Required work:
Rewrite the material as a numbered list, beginning at its first line and continuing through the line containing "pyautogui.click(x=180, y=269)", with blank lines dropped.
[BEGIN]
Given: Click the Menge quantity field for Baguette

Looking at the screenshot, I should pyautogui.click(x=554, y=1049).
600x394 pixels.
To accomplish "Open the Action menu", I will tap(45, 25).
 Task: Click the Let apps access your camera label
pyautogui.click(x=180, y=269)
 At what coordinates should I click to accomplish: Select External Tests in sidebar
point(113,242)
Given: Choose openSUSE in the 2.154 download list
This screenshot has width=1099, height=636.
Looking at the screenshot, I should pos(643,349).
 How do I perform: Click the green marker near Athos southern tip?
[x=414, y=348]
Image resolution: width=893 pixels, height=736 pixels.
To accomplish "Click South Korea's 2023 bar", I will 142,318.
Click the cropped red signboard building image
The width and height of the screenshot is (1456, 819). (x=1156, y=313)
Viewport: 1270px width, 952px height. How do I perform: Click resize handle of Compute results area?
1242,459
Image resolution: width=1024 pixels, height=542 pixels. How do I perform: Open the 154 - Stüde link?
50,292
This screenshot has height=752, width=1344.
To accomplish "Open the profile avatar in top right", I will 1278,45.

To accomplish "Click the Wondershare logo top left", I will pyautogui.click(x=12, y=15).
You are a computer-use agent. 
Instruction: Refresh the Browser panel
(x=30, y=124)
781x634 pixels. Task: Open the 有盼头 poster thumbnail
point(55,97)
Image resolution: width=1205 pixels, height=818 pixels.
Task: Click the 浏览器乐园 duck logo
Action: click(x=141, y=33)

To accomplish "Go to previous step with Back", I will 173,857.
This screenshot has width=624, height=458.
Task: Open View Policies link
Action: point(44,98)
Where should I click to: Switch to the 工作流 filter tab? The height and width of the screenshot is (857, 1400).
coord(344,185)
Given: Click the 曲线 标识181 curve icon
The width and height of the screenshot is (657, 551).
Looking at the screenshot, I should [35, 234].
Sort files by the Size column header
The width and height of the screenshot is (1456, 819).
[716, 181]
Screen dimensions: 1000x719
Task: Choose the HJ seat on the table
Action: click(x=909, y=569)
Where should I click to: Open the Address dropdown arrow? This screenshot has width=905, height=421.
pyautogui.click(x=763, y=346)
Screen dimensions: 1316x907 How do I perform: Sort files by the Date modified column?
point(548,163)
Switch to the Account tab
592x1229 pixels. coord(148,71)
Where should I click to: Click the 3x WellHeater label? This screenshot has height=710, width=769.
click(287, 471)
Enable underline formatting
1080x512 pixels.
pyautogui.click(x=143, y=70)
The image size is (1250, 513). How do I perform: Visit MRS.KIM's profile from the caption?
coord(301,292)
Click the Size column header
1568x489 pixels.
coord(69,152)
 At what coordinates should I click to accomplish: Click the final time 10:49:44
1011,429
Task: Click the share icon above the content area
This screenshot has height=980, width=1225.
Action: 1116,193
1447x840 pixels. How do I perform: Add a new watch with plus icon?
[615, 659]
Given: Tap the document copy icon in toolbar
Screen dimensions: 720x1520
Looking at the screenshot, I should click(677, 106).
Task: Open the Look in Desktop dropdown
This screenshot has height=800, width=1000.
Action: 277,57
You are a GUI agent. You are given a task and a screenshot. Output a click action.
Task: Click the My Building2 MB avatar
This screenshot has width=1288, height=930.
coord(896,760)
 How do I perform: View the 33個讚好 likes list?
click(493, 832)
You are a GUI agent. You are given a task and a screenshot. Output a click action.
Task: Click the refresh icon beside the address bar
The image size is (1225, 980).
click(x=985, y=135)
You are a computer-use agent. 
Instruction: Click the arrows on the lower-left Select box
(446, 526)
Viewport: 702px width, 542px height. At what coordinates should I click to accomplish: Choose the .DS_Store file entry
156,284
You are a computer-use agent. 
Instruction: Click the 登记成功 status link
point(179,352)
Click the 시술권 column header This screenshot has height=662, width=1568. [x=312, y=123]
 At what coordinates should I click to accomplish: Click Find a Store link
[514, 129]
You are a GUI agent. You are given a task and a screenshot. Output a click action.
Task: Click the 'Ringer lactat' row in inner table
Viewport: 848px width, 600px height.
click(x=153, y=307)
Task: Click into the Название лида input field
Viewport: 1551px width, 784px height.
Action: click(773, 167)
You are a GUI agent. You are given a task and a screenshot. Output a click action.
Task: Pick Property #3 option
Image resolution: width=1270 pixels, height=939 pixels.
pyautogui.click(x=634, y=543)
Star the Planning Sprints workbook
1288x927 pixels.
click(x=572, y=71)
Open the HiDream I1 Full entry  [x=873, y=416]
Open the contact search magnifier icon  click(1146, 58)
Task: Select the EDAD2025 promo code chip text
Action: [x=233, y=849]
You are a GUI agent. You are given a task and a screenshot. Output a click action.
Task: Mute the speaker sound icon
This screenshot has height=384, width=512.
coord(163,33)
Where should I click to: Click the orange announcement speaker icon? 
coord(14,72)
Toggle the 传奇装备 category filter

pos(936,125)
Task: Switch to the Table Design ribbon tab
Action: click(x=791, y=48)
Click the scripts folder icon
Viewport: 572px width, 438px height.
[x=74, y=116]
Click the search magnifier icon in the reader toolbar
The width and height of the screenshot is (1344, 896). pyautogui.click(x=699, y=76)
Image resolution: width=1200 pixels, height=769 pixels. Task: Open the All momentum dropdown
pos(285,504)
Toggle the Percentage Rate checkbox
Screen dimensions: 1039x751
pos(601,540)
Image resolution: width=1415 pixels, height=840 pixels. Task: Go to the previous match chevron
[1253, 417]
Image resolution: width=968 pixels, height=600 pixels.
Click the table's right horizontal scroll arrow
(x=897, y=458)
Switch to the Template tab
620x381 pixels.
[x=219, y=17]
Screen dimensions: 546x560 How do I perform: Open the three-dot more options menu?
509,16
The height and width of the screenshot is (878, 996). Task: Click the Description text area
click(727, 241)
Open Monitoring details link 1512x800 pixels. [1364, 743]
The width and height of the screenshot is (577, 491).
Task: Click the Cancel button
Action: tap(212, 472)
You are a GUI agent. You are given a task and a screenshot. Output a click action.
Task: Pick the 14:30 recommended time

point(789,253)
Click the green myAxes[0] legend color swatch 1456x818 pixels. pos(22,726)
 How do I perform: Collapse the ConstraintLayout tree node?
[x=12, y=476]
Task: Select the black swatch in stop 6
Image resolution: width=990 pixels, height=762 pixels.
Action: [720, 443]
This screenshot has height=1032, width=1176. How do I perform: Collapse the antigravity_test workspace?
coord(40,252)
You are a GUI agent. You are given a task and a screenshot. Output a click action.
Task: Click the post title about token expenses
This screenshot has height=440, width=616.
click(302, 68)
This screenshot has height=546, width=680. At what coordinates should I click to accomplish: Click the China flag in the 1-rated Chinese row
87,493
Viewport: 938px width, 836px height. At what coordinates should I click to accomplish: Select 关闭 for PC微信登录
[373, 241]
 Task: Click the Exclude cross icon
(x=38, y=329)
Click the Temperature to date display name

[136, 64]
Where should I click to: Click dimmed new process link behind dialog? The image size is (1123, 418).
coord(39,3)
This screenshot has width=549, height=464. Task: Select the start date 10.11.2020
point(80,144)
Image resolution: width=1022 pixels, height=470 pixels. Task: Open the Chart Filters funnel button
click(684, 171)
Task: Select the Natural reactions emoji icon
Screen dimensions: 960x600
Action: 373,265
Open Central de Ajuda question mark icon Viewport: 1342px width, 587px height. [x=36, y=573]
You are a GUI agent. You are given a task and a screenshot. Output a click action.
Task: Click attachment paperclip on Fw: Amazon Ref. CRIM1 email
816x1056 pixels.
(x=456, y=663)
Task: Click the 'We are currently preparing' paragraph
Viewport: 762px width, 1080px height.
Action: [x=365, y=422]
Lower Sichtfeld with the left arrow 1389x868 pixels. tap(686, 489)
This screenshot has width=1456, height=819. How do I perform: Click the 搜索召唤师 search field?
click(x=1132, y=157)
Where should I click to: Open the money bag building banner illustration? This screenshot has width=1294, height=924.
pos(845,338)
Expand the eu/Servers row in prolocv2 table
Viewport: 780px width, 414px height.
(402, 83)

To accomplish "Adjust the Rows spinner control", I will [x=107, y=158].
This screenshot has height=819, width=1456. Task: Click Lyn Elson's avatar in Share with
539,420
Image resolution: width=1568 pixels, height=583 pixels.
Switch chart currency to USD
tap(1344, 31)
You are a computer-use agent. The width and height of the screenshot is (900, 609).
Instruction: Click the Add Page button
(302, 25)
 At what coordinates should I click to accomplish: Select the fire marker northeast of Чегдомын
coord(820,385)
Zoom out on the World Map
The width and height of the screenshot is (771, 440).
[END]
Response:
1. Given: Click the Menge quantity field for Baguette
2. Looking at the screenshot, I should pyautogui.click(x=554, y=1049).
3. 600x394 pixels.
4. To accomplish "Open the Action menu", I will tap(45, 25).
5.  Task: Click the Let apps access your camera label
6. pyautogui.click(x=180, y=269)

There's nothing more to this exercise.